Leslie Pietrzyk, a local writer and AU alumna, discussed and read an excerpt from her new book Wednesday evening in Butler Board Room. Her book, "A Year and a Day," is a humorous account about a girl's grief after her mother commits suicide.
The book takes place in a small, imaginary town in Iowa, in 1975, and Alison, the main character, begins hearing her mother's voice after the suicide. Pietrzyk said the title is based on the "belief that it takes a person one year and one day to feel fine after a loved one dies, and Alice is still waiting for that day when she'll be fine."
The chapter Pietrzyk read from was a scenario of a slumber party Alison and her friends attend at a friend's house. In this comical rendition of a party, detailed with matching paper plates, napkins and tablecloth, and a Ouija board, Pietrzyk looks closer into the complexities of "fitting in" and the happiness, or unhappiness found by doing that.
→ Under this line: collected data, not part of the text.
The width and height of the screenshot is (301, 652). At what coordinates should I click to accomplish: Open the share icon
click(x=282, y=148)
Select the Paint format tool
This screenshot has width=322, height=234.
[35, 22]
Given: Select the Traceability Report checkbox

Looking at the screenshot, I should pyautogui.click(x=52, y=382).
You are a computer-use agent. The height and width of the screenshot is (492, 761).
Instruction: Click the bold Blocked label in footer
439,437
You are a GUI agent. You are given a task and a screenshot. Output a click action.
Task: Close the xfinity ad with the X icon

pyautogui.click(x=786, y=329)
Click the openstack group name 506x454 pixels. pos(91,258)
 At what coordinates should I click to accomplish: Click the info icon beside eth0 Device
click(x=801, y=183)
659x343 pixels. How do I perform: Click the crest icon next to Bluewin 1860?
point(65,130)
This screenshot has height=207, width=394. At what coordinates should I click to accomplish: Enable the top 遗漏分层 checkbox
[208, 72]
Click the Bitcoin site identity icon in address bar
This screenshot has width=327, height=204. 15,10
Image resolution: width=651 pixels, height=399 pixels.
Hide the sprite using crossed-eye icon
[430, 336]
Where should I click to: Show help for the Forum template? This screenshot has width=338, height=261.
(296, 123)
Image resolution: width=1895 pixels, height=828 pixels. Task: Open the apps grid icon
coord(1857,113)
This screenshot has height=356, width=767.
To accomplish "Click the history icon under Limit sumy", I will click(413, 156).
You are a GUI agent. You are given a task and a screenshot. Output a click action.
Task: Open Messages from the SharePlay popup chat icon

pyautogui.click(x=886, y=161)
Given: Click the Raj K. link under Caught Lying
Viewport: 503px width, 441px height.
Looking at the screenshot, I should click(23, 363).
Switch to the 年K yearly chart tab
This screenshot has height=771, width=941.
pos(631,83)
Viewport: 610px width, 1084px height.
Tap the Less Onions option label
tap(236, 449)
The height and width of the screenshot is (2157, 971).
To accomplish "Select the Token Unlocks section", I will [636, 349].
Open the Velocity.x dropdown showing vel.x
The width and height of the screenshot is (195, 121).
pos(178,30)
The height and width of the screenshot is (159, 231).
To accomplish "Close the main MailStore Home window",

Pietrzyk said she shares some similarities with the character Alison - not the death of her mother - but that she is from Iowa and went to slumber parties. Pietrzyk, who grew up in Iowa City, had not written about her home state in any of her short stories, but said that a sense of place is very important to her.
"The town [Shelby] becomes its own character and its own force."
The secrets of the town are revealed throughout the story, as well as those of Alison's mother whose voice remains present after her death.
"I'm not saying I believe in ghosts, or that I don't - I'm just saying we don't know," Pietrzyk said.
Pietrzyk said the idea behind the book was "how people that are dead are still here," and that Alison's mother talking to her represents that.